Strikes me an air pump to drive small engines would make a good project, though it might be difficult.
The ideal pump would be small, quiet, and electrically driven, with a minimum of adjustments. It should be able to maintain an output pressure of up to 10psi. (I guess most model engines need less than 10psi.)
So far, so good, but a vital parameter is missing: it is the required air-flow, that is the volume of air needed to turn the engine within a given time. It is measured in litres per second, or cubic feet per minute. Although the engine requires a certain pressure to start, a certain steady volume of air is needed to keep it running. The volume of air needed depends on the swept size of the cylinder and how many piston strokes per second, plus a hefty allowance for leaks. At the same pressure, a big multi-cylinder engine will need a much higher airflow (litres per second), than my little Pottymill!
Calculating the air requirement is similar to sizing an electric motor, where air pressure is equivalent to Volts, air volume is equivalent to Amps, and pressure * volume / time is equivalent to watts. The relationship is closer than might be imagined, for example if it’s found that an electric motor takes ‘n’ watts to drive an unpowered steam engine in reverse, effectively measuring the engine’s mechanical efficiency/friction, then an air compressor motor to drive the engine must be significantly more powerful than that.
I’d bet money that apart perhaps from Jason, no-one on the forum has calculated how much air an engine needs to run, or – even better – measured it. Hence most advice about pumps for this purpose is guesswork, or ‘this worked for me’, rather than thought out. I’m guilty too!
Understanding that a pump for this purpose has to deliver moderate pressure at highish volume helps understand why many alternatives don’t work well:
- A car foot pump produces slow high-pressure pulses of air in low volumes.

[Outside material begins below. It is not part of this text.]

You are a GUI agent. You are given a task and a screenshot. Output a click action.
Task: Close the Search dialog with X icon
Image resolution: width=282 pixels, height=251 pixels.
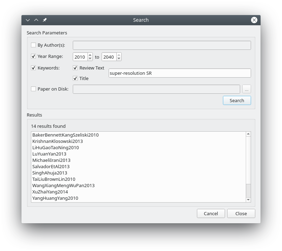click(x=254, y=20)
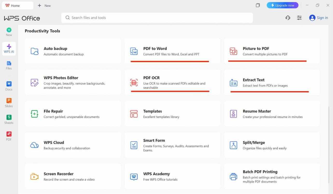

- An electric type inflater produces fast high-pressure pulses of air in tiny volumes.
- Fans move high volumes of air at low pressure.
- Refrigerator compressors are high pressure, low volume, and expect to work into a constant load. Many of them use the refrigerant as a lubricant, and don’t last long pumping dry air.
- Aquarium pumps get fairly close to the required pressure * volume relationship, but they’re generally too small to run model engines.
The ideal pump doesn’t seem to be available off the shelf, the closest I’m aware of being the larger diaphragm pumps used to power artists air-brushes and paint sprays. Maybe a rubber boat inflater. Not cheap.
What does work is a bog-standard workshop air-compressor, also useful for other things. An unsuitable high-pressure low volume per stroke pump runs automatically to keep a reservoir at up to about 20bar and some compressors just deliver that; the volume released is only constrained by the pipework, so whoosh! Domestic compressors are more likely to feed the air out through a pressure regulator, which can be preset to ensure the hose pressure doesn’t exceed, say 0.5Bar. Like a gearbox, the reservoir and regulator transform the mismatch between the pulsed high-pressure air input and the what’s needed at the output. There is a potential problem! Regulators reduce airflow as well as pressure, so depending on their design it may not produce an exact match to the engine. In practice, they seem to work well enough. The problem is size and noise. Even ‘quiet’ workshop compressors are too loud in my house.
I feel an experiment coming on. What’s the easiest way of finding how much air (volume) is consumed by a real model engine? If I can find the time, I’ll run my PottyMill inside a sealed deflated plastic bag, and see how long it takes for the exhaust and leaks to fill a bag of known size. Not difficult to measure the rpm at the same time. Knowing the input pressure and RPM, and the output volume over time, would give me a strong clue as to the ideal type and power of pump needed.
Then all that’s needed is to design the pump!